2. Has been possible in realtime since the first camera was released and has most likely improved since. I did this years ago on the pi zero and it was surprisingly good.

noodletheworld 6 hours ago||
> Can I run a local LLM that allows me to control Home Assistant with natural language? Some basic stuff like timers, to do/shopping lists etc would be nice etc.

No. Get the larger PI recommended by the article.

Quote from the article:

> So power holds it back, but the 8 gigs of RAM holds back the LLM use case (vs just running on the Pi's CPU) the most. The Pi 5 can be bought in up to a 16 GB configuration. That's as much as you get in decent consumer graphics cards1.

> Because of that, many quantized medium-size models target 10-12 GB of RAM usage (leaving space for context, which eats up another 2+ GB of RAM).

…

> 8 GB of RAM is useful, but it's not quite enough to give this HAT an advantage over just paying for the bigger 16GB Pi with more RAM, which will be more flexible and run models faster.

The model specs shown for this device in the article are small, and not fit for purpose even for the relatively trivial use case you mentioned.

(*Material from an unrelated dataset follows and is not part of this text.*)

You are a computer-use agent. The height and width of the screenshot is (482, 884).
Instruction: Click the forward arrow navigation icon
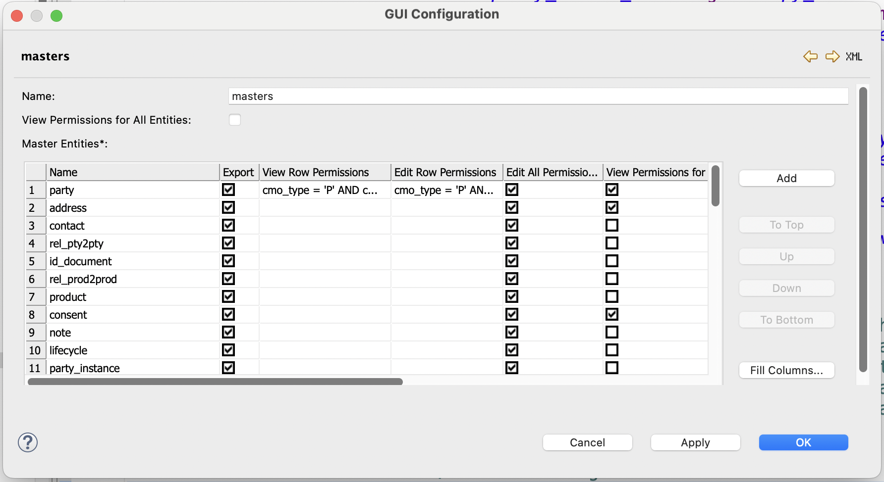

I mean, look, lots of people have lots of opinions about this (many of them wrong); it’s cheap, you can buy one and try… but, look. The OP really gave it a shot, and results were kind of shit. The article is pretty clear.

Don’t bother.

You want a device with more memory to mess around with for what you want to do.

imtringued 6 hours ago||
This looks pretty nice for what it is. However, the RAM is a bit oversized for the vast majority of applications that will run on this, which is giving a misleading impression of what it is useful for.

I once tried to run a segmentation model based on a vision transformer on a PC and that model used somewhere around 1 GB for the parameters and several gigabytes for the KV cache and it was almost entirely compute bound. You couldn't run that type of model on previous AI accelerators because they only supported model sizes in the megabytes range.

moffkalast 8 hours ago|
> The Pi's built-in CPU trounces the Hailo 10H.

Case closed. And that's extremely slow to begin with, the Pi 5 only gets what, a 32 bit bus? Laughable performance for a purpose built ASIC that costs more than the Pi itself.

> In my testing, Hailo's hailo-rpi5-examples were not yet updated for this new HAT, and even if I specified the Hailo 10H manually, model files would not load

Laughable levels of support too.

As another datapoint, I've recently managed to get the 8L working natively on Ubuntu 24 with ROS, but only after significant shenanigans involving recompiling the kernel module and building their library for python 3.12 that Hailo for some reason does not provide outside 3.11. They only support the Pi OS (like anyone would use that in prod) and even that is very spotty. Like, why would you not target the most popular robotics distro for an AI accelerator? Who else is gonna buy these things exactly?